Bug was buzzing after crossing the line first in his "best race ever".

Ned Oliver, of Holsworthy, looked relaxed as he opened up a significant lead during the first half of the boys' race.

But Bug, representing West Buckland, found the energy for a storming finish over the testing terrain.

"When I was going up the hill on the last lap I thought there was nothing to lose and I just went for it," said Bug.

In his first year in the age group, he did not expect to pass Ned, who held on for second ahead of West Buckland's Xan Wesolowski.

"He usually beats me," said Bug. "He's a really good runner and it's a surprise that I beat him."

It was a similar story for Zo in the girls' race against Daniella Jewell, her friend from Bideford College and training partner at Bideford AAC.

"I have never beaten her before in a race and I have known her since primary school," said Zo. "It's probably the best race I have had around this course.

"It shouldn't have been that good because I didn't train this week – maybe that helped.

"It's my last year running for the school and I wanted to put in a lot of effort."

That effort was clear as she dug in through the trees to take the lead late on.

Daniella, crowned Devon under-17 champion five days earlier, had to settle for second, with Sara-Jane Vanstone, of Torrington, third.

The winding woodlands was the section of the course where many of the races were won and lost.

Miles Rees, of Ilfracombe College, timed his effort to perfection to become Year 7 boys champion.

After sitting in behind Toby Craven, of Torrington, and Sam Watts, of West Buckland, he made his move among the trees on the final lap.

Easing away from his rivals, the boy from Berrynarbor showed the finishing finesse needed for his preferred discipline of 800m on the track.

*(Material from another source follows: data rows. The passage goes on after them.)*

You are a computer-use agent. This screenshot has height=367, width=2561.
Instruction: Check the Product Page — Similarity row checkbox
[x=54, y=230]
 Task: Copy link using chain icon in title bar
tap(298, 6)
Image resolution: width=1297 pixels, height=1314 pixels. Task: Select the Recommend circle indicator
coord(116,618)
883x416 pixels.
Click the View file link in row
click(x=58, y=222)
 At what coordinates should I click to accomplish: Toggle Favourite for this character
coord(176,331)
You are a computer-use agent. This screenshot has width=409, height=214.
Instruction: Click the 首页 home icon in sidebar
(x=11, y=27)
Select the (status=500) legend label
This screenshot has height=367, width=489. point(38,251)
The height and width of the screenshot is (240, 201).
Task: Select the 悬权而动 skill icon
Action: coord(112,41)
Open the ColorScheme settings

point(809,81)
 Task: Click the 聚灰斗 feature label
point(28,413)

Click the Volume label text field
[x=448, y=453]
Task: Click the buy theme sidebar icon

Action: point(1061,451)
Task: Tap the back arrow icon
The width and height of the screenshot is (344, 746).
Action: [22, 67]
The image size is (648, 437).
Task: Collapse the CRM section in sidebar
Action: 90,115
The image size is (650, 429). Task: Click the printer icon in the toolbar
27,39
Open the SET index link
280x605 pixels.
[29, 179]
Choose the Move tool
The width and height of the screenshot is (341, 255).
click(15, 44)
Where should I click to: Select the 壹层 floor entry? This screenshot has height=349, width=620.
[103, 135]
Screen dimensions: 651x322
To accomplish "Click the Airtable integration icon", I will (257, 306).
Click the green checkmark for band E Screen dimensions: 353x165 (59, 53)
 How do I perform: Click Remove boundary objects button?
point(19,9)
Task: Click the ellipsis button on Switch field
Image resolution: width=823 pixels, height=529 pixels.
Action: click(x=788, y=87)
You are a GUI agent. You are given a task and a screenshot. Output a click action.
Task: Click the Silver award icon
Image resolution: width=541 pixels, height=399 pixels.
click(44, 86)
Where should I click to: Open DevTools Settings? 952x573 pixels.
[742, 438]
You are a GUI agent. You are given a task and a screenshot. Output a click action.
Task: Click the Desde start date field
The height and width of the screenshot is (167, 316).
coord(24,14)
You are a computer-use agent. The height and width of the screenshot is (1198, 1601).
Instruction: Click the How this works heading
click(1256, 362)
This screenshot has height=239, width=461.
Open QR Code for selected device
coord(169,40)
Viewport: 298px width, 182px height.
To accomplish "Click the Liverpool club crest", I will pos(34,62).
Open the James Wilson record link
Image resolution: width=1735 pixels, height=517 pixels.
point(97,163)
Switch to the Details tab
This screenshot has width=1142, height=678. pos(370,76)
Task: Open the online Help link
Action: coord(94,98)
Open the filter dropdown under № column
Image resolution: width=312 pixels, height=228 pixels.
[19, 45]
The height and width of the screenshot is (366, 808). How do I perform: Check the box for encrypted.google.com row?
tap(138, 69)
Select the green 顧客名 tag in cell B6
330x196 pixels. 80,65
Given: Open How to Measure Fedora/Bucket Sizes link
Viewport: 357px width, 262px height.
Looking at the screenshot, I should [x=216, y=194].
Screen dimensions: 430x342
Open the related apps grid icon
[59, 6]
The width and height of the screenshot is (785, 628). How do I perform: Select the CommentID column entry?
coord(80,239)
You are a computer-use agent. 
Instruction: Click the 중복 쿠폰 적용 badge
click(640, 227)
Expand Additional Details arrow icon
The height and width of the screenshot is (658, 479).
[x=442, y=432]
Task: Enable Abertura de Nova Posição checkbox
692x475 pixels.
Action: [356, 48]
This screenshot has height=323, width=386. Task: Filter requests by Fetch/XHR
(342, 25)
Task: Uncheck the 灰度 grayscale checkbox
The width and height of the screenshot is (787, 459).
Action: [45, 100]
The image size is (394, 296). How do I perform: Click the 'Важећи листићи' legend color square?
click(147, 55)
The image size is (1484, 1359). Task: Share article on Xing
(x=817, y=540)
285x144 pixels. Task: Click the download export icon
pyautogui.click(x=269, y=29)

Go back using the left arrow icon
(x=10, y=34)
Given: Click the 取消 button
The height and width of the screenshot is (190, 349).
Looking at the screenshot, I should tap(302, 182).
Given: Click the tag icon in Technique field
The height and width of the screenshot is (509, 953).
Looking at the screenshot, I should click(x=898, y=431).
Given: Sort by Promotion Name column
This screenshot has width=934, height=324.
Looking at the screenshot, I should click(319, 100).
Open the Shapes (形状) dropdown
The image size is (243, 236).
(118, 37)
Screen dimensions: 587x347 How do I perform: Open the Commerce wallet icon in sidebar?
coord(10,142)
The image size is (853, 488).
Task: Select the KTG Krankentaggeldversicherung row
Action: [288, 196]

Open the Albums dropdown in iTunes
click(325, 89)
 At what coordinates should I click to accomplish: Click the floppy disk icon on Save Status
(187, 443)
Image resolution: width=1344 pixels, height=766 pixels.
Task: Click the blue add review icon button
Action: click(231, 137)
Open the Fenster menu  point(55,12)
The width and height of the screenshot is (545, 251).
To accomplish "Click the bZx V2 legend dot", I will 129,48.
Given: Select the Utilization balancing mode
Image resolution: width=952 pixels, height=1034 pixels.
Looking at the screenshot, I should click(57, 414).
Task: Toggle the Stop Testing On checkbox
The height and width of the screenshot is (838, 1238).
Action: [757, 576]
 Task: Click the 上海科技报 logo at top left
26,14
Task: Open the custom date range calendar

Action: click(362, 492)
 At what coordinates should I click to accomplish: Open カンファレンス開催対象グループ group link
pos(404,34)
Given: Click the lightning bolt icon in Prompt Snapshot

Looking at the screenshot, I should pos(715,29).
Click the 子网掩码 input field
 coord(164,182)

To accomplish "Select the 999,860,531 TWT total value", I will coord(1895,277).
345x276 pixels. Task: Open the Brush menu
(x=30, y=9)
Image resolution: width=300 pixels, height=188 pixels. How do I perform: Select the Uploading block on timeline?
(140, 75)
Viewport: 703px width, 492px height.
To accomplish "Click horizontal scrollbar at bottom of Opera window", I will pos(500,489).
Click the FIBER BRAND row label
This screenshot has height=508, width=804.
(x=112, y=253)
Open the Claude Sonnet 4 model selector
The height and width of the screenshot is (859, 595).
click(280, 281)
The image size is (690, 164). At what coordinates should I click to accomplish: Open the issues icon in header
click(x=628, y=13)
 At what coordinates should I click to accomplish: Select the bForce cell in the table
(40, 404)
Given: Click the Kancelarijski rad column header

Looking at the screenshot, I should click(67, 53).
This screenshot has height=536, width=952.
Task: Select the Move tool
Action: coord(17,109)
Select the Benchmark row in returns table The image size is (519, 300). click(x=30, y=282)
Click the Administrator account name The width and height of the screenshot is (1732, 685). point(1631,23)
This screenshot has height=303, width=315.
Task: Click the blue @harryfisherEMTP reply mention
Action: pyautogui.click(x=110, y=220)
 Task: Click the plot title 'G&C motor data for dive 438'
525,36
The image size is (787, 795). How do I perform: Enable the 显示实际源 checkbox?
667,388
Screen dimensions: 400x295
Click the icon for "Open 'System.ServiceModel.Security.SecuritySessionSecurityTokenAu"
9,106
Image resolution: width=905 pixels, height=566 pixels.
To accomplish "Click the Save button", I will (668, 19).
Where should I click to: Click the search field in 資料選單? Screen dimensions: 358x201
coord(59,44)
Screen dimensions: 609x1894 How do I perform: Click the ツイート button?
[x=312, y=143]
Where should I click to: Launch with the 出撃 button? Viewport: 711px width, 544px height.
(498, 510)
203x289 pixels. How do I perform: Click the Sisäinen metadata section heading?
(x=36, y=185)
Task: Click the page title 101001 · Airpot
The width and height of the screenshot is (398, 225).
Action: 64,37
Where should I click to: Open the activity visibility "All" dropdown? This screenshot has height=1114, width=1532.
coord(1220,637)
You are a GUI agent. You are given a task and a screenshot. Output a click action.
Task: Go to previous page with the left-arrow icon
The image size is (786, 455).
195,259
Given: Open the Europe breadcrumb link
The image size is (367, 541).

In the junior boys' race, Sean Hudson displayed the strength and energy he usually needs playing football in midfield for Barnstaple Youth.

The Braunton Academy pupil trailed West Buckland's John Morgan and Bobby Talbot-Adams, of Bideford College, as they entered the woods for the final time. But Sean kicked away from his rivals to open up a lead of eight seconds as he crossed the line.

Just six seconds had separated Holly Martin from Erin Silvester the previous Sunday at Exeter.

And Holly, of Holsworthy, held the edge this time, too, winning the Year 7 girls' race in style.

Erin, representing the Park Community School, was runner-up and Anna Downs, in third, gave Chulmleigh a podium place.

Martika Gallagher gave Park their best result of the day with a strong display of front running in the junior girls' race.

She held off the challenge of West Buckland's Annabel Heath and Eevee May Banbury, of Shebbear, her club-mates at North Devon AC, to win by eight seconds.

The turnout for the senior age groups was disappointing but the winners were motivated by their own personal rivalries.

"I didn't want to lose to a bunch of girls," said Ben Medland, who, as one of only three senior boys, was racing girls from the senior and inter categories.

Ben eased away from the field to give West Buckland their first victory of the day.

And the second followed moments later when Eva Matson, 16, brought the senior girls home – one place ahead of her twin Poppy. While Poppy is happier in the sprint events, Eva had the endurance to claim bragging rights.

"The whole family runs so we are very competitive," said Eva, who admitted she found the going tough

"It was awful. It was so tiring I thought I was going to die – but I pulled through."

Despite the muddy conditions, almost 300 athletes from 11 schools pulled through, getting stuck into some competitive racing over the popular course.